Don’t worry; though most of my essays are quite controversial, I won’t be going into showers vs. baths.
In elementary school, someone on the school bus was accusing me of taking cold showers. I retorted saying I once took a shower so hot I collapsed when I got out of the shower. A small exaggeration, yes, but I do remember that one time.
I kill so much time in the shower. I have no concept of time once I enter the shower vortex. Unless I go in with the intention to take a fast shower, I feel like I could spend hours in there.
It’s weird to think what I do in the shower. I’ll soap myself up… shampoo. But most of time time is just spent standing under the hot water. I spend too much time just standing there. I guess that’s what you call procrastinating on life.
To be more productive in the shower though, I recently started brushing my teeth. Not an uncommon thing, but apparently it was a little bewildering to those I share my shower with. Next step is to find a suitable a mirror to put in there so I can shave as well. I have a lot of my great ideas while I’m just standing in the shower idle. That’s why this waterproof notepad appealed to me. I don’t think there’s much else I could do to be more productive.

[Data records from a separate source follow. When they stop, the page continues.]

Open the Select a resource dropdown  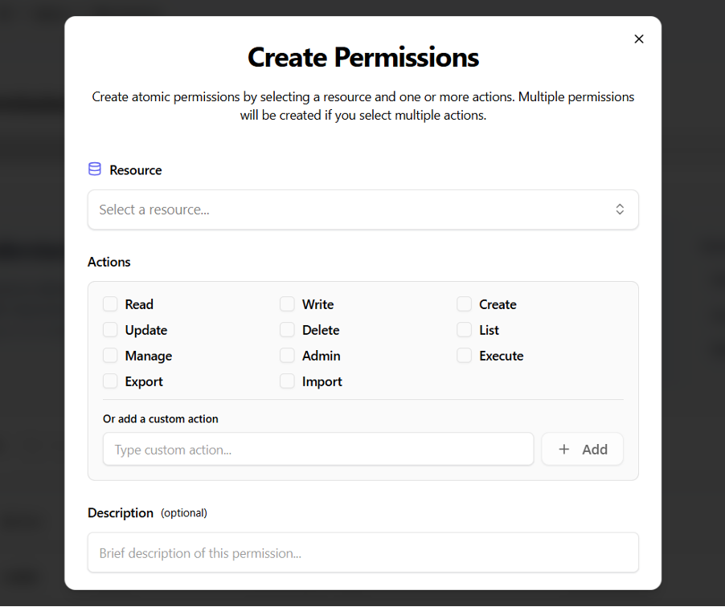363,209

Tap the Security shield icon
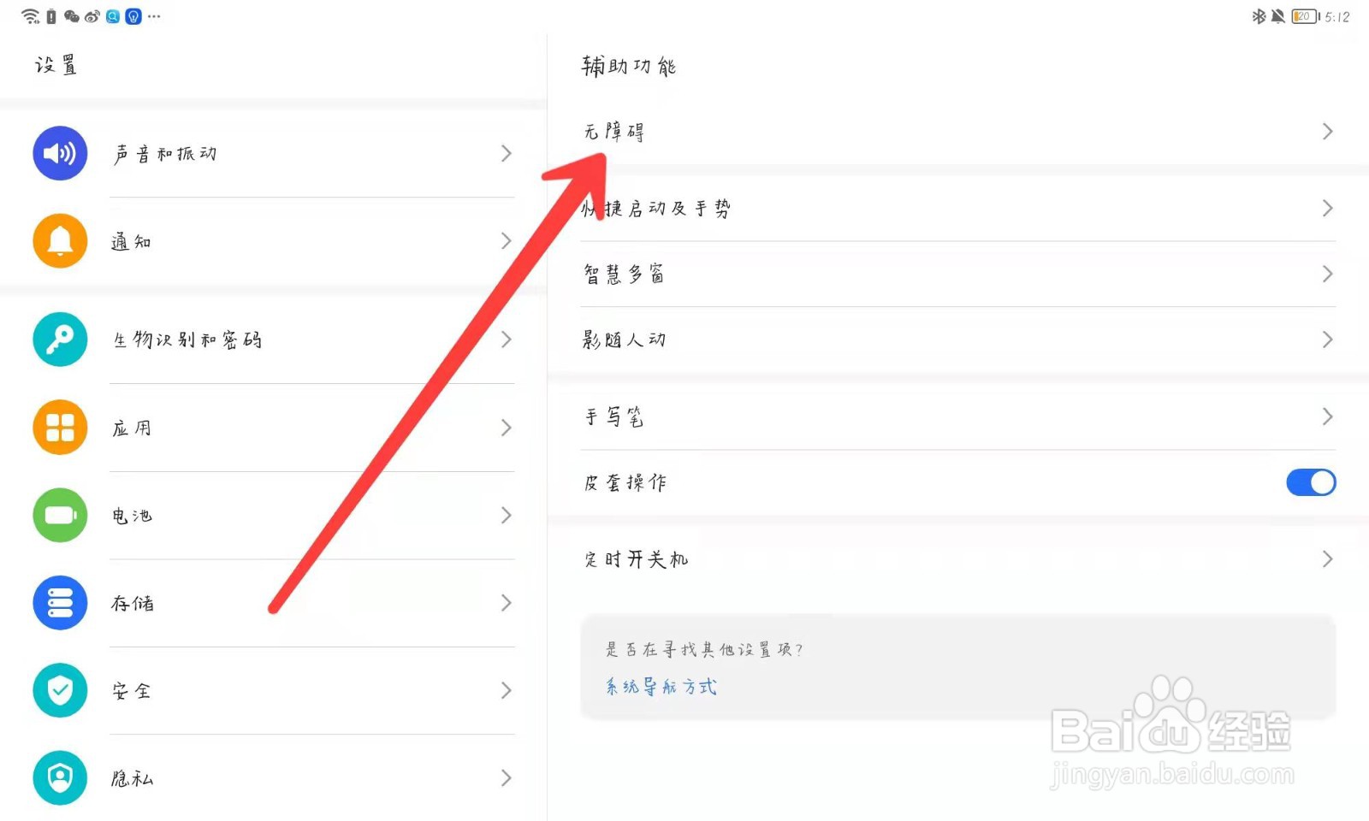(60, 690)
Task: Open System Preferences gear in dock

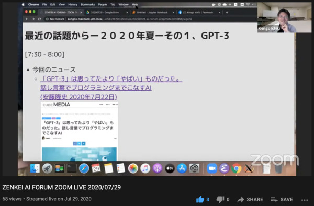Action: coord(194,168)
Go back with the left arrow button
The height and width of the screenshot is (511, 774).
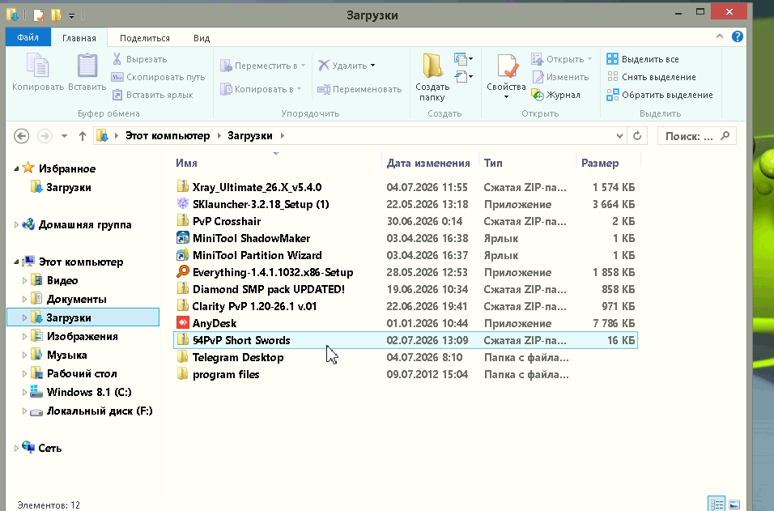[21, 136]
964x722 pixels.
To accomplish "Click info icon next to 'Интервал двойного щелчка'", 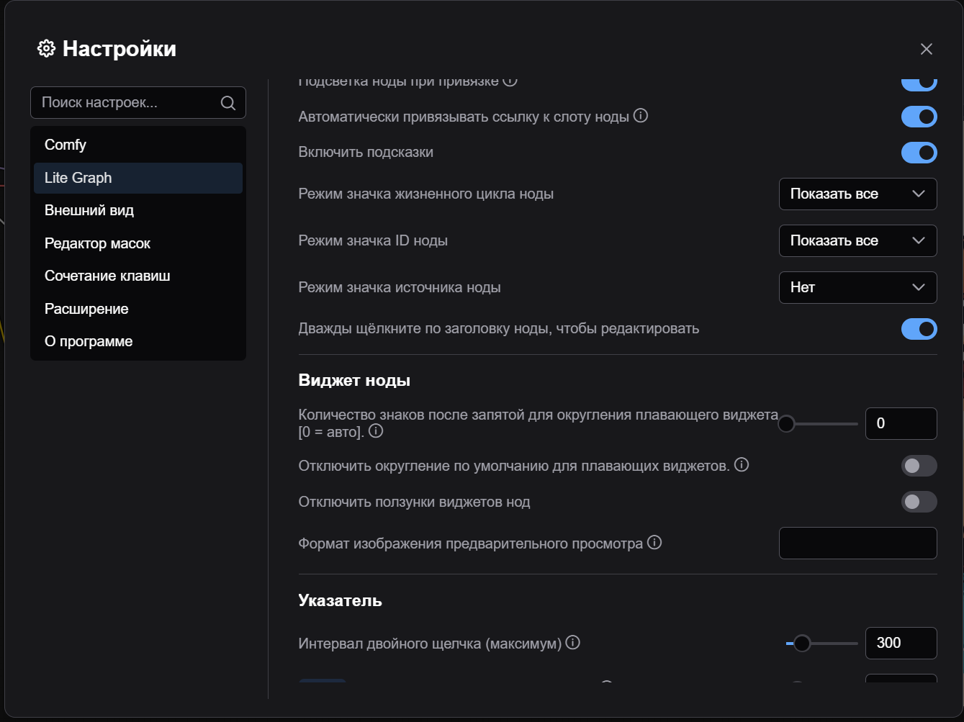I will point(572,643).
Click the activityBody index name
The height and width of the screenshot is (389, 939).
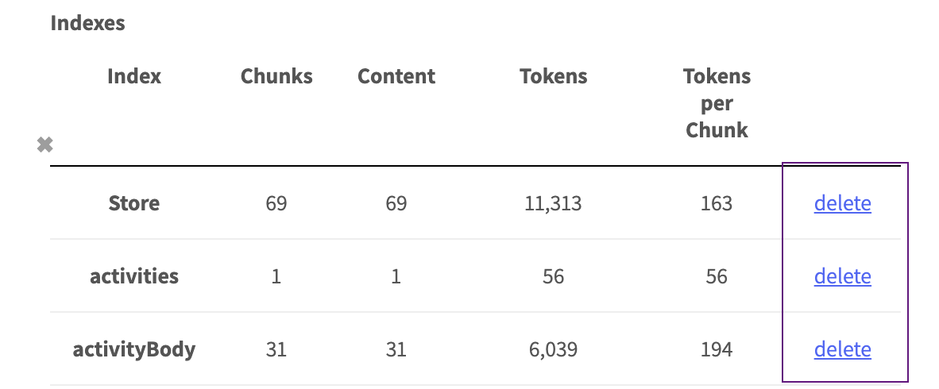[x=134, y=349]
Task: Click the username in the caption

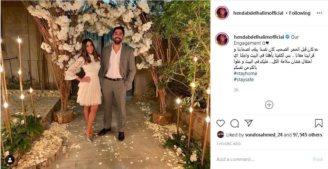Action: (x=259, y=37)
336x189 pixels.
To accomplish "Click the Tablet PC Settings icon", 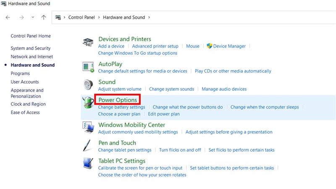I will pyautogui.click(x=88, y=163).
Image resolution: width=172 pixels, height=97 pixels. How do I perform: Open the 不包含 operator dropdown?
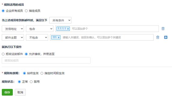(37, 38)
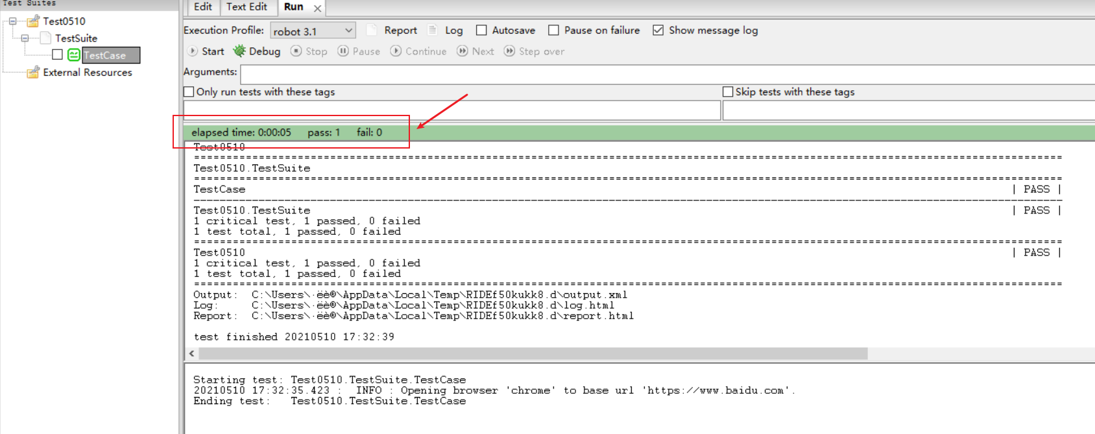This screenshot has height=434, width=1095.
Task: Click the horizontal scrollbar left arrow
Action: coord(192,354)
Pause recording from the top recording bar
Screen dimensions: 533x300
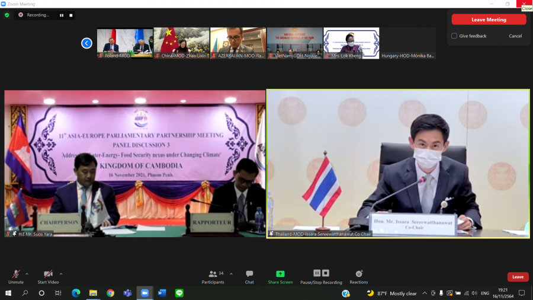[61, 15]
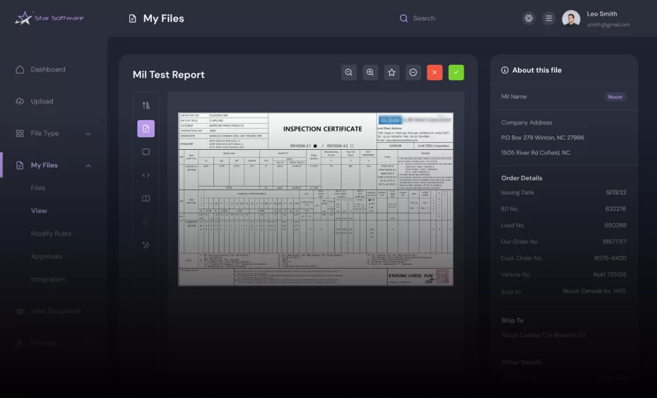This screenshot has height=398, width=657.
Task: Collapse the My Files sidebar chevron
Action: [88, 165]
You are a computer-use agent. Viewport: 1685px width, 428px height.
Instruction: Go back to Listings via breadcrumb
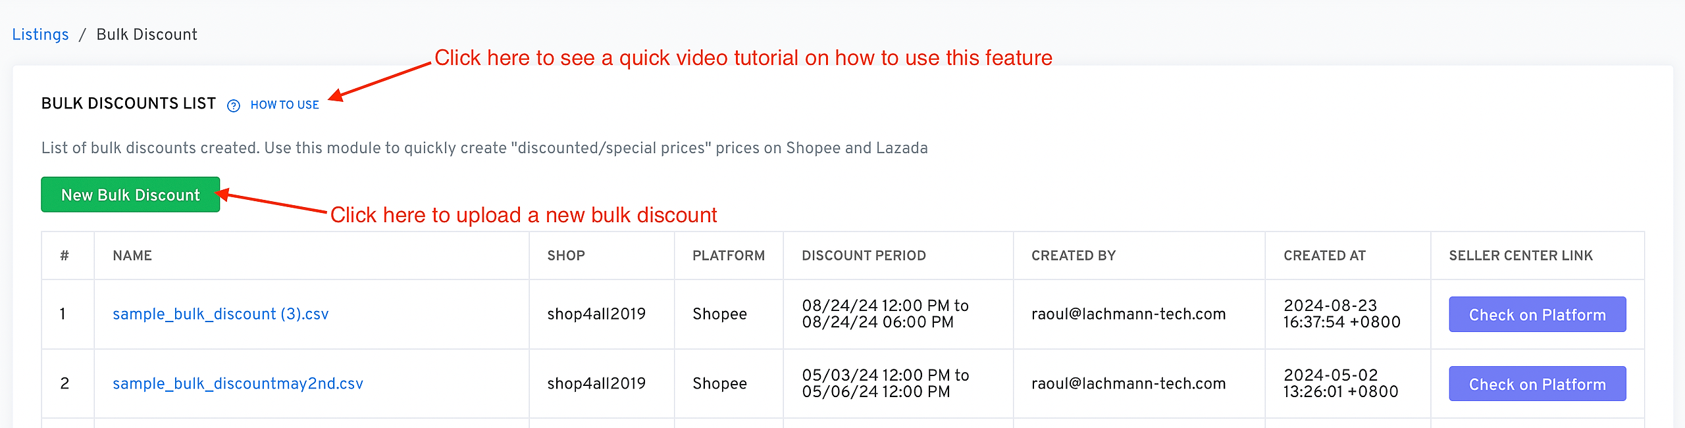pyautogui.click(x=40, y=34)
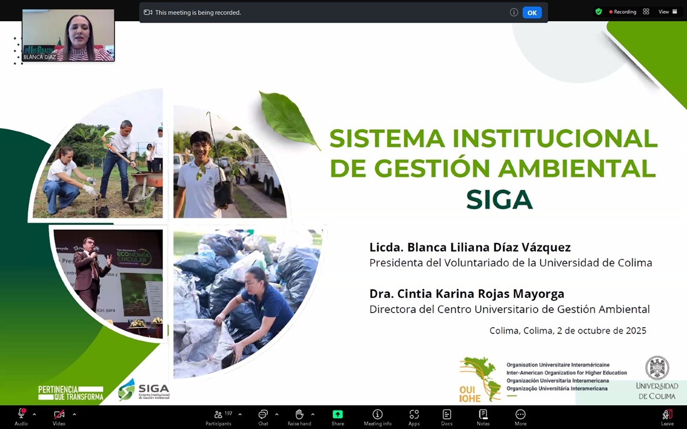Click the recording notice info icon
Viewport: 687px width, 429px height.
513,12
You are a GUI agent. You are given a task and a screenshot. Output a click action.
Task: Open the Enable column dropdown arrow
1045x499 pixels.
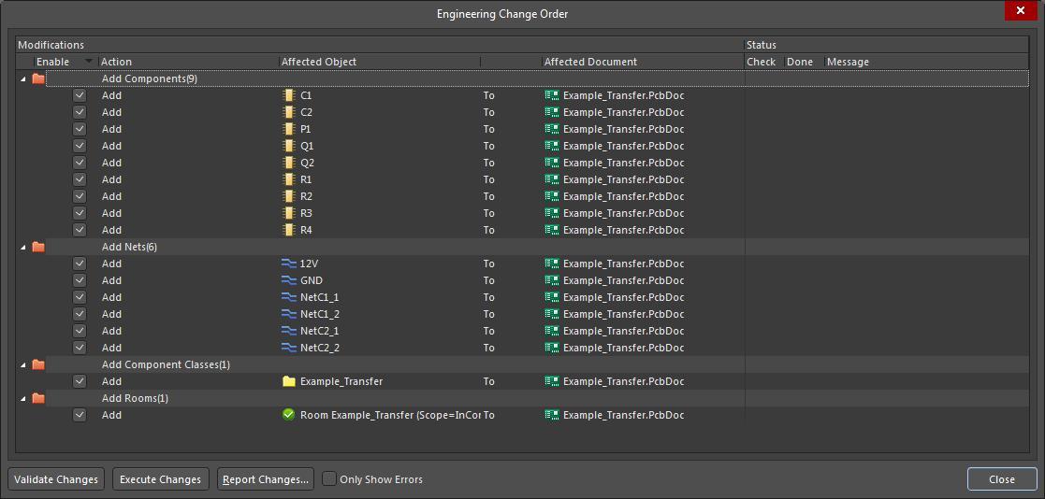(x=89, y=62)
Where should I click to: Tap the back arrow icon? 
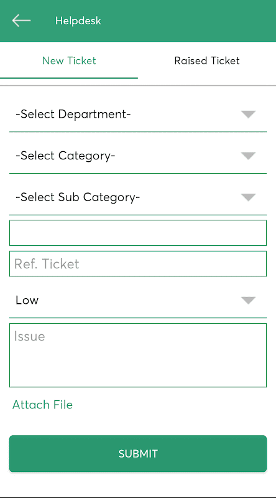point(21,21)
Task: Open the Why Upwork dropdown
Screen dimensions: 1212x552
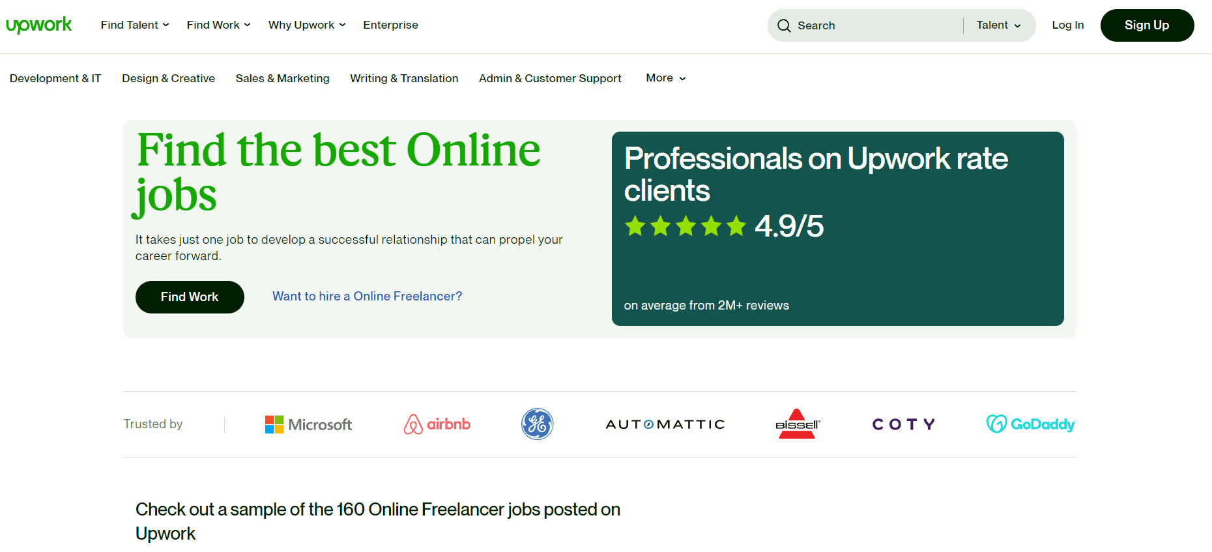Action: [307, 25]
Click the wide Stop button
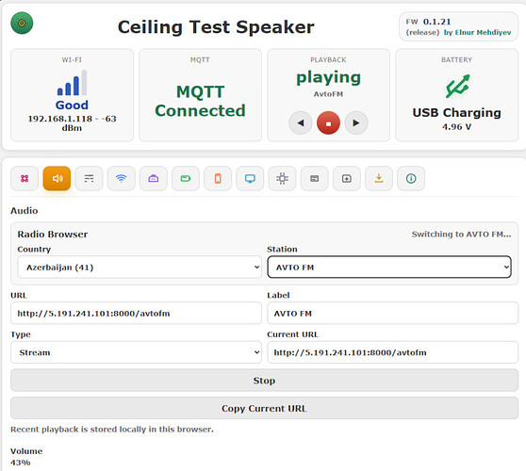Image resolution: width=526 pixels, height=471 pixels. pos(264,381)
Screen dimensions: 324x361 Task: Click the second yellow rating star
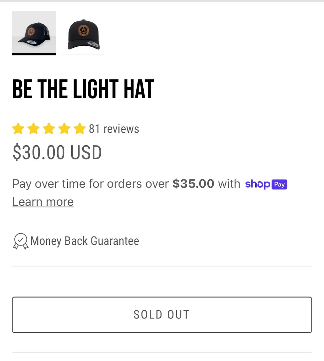pyautogui.click(x=33, y=129)
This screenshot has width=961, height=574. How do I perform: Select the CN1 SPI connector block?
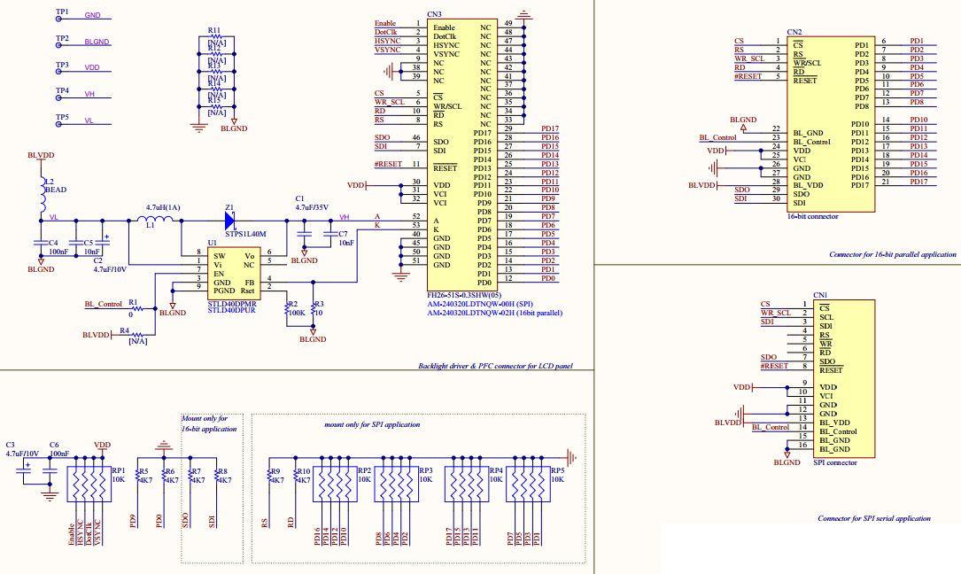[846, 376]
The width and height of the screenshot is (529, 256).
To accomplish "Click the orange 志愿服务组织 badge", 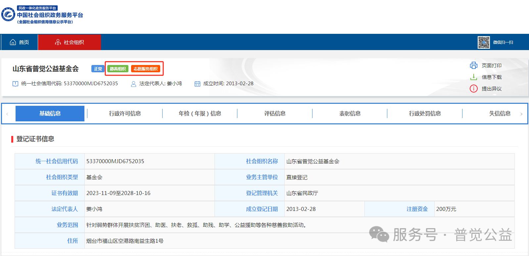I will click(x=146, y=69).
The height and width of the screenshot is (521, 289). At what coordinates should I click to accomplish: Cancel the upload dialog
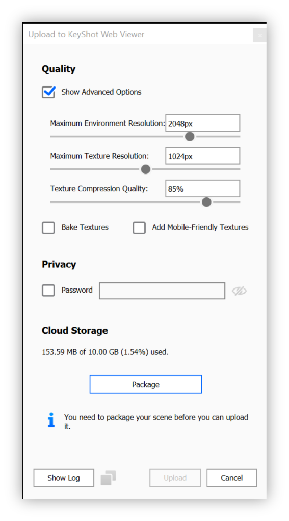(x=232, y=478)
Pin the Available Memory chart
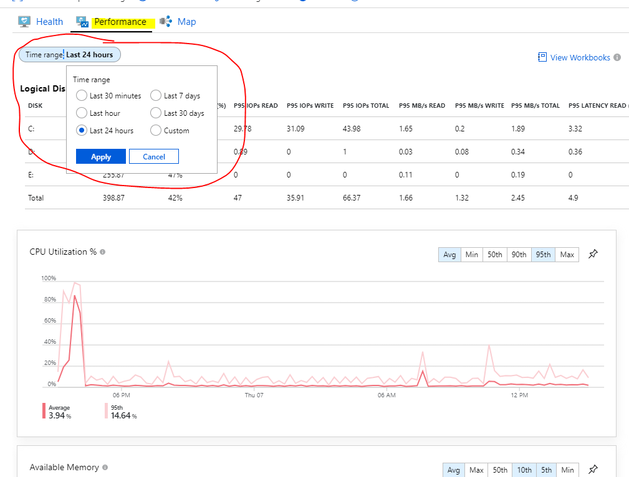 coord(593,470)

The idea that inspired this post was me wondering if there were people who stood in the shower as they turned on the water, or if everyone turns the shower on and waits for it to warm up before stepping in (even if the wait is only moments.)
There’s nothing worse than cold showers. They are so rough. My family can attest to the number of cold showers we had to take growing up because of our boiler frequently breaking.
I think saying “warm showers” should be a new way to wish people well.
Warm showers everyone.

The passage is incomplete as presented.